Hello again,
This might turn out to be a bug, but I'm posting here first because my
config is fairly complicated and it might not be the sanest it could be.
The problem manifests as follows: with the sole change being the enabling
of track_cseq_updates for the dialog module, kamailio fails to process the
100 Trying it receives following authentication initiated by the uac_auth()
function. Without the track_cseq_updates option enabled, the call proceeds
successfully, albeit with the CSeq for the auth-carrying INVITE having the
same value as the original.
Here's a simplified version of the configuration routes involved in this:
request_route {
...
route(DISPATCH_PROVIDER);
...
}
route[DISPATCH_PROVIDER] {
if ( !ds_select_dst("10", "8") ) {
t_send_reply("503", "Downstream carrier unavailable");
exit;
}
t_on_branch_failure("DISPATCH_PROVIDER_FAILOVER");
t_on_branch("PROVIDER_BRANCH");
t_on_failure("DISPATCH_PROVIDER_FAILURE");
route(RELAY);
exit;
}
failure_route[DISPATCH_PROVIDER_FAILURE] {
if (t_is_canceled()) {
exit;
}
if ( t_check_status("401|407") ) {
$avp(arealm) = "authrealm.com";
$avp(auser) = "authusername";
$avp(apass) = "verys3kr1t";
uac_auth();
t_on_branch("PROVIDER_BRANCH");
t_on_branch_failure("DISPATCH_PROVIDER_FAILOVER");
t_on_failure("DISPATCH_PROVIDER_FAILURE");
$du = "sip:" + $T_rpl($si) + ":" + $T_rpl($sp); // I'll
explain why
this is here later in this e-mail
t_relay();
exit;
}
}
branch_route[PROVIDER_BRANCH] {
uac_replace_from("$dlg_var(my_new_from)");
uac_replace_to("$dlg_var(my_new_to)");
$rU = "my new RURI user";
}
event_route[tm:branch-failure:DISPATCH_PROVIDER_FAILOVER] {
if (t_is_canceled()) {
exit;
}
if ( t_check_status("401|407") ) {
return;
# next DST - only for 5xx or local timeout
} else if ( t_check_status("5[0-9][0-9]") || (t_branch_timeout() &&
!t_branch_replied()) ) {
if ( ds_next_dst() ) {
t_on_branch("PROVIDER_BRANCH");
t_on_branch_failure("DISPATCH_PROVIDER_FAILOVER");
t_on_failure("DISPATCH_PROVIDER_FAILURE");
route(RELAY);
exit;
} else {
xlog("L_NOTICE", "--- SCRIPT_DISPATCH_PROVIDER_FAILOVER:
Failed
to route request to PROVIDER! Giving Up. Negative response will be sent
upstream.\n");
}
}
}
One will rightfully wonder why use both branch-failure routes and
failure_route to handle things. Well, it's not obvious from this because
the relevant parts are removed for brevity, but I'm generally using branch
failure event routes to try other destinations in the same destination set,
and failure routes to additionally try other downstream "providers" in case
all entries is the current destination set have failed. I don't think these
actions/routes are relevant because the problem manifests without any of
these failover mechanisms (of switching over to the next provider) engaging.

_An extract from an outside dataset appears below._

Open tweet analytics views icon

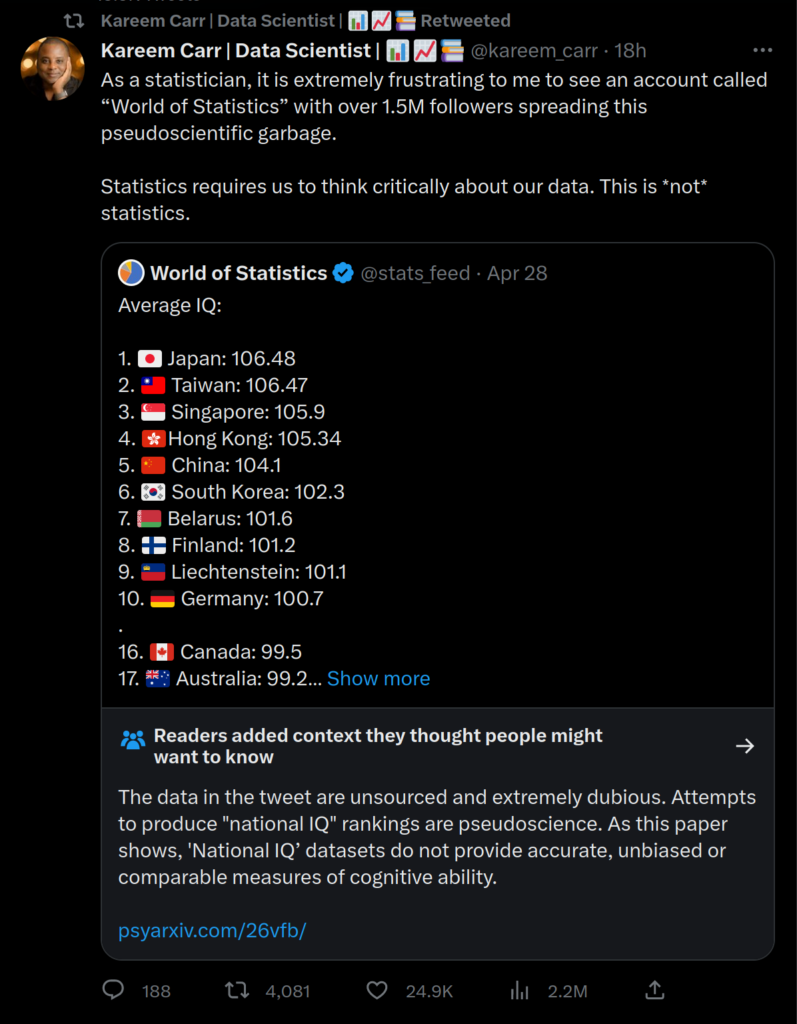point(520,990)
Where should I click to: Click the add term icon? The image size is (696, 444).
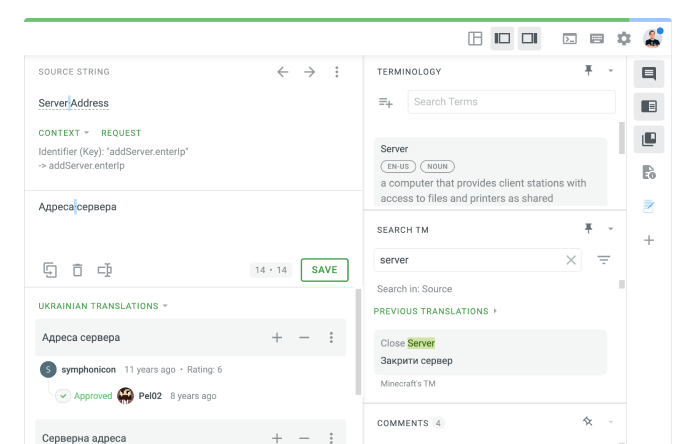386,102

Regarding the line "$du = "sip:" + $T_rpl($si) + ":" +
$T_rpl($sp);" in the
failure_route, which might seem a little odd, this was added because
without it, uac_auth() will send the auth-carrying INVITE always to the
first destination in the destination set even if ds_next_dst has been
called from the branch-failure event route. Unfortunately I haven't been
able to determine if this actually helped, because I have only received a
5xx error once from the downstream peer before the "fix" and haven't been
able to reproduce this since then. But that's another issue unrelated to
the one I'm asking about here.
So what happens with track_cseq_updates enabled is, after uac_auth()
successfully sends the authenticated INVITE and the peer starts sending
provisional responses, kamailio doesn't seem to acknowledge them. Instead,
it will retransmit the auth INVITE as if there was a firewall preventing
the 1xx responses from being admitted. Then, the timeout will engage and
the configuration script will behave as if t_branch_timeout returns true
(it will do ds_next_dst).
So I was wondering if this is to be expected with this configuration, or if
this should be reported as a bug. Thanks!
Best regards,
George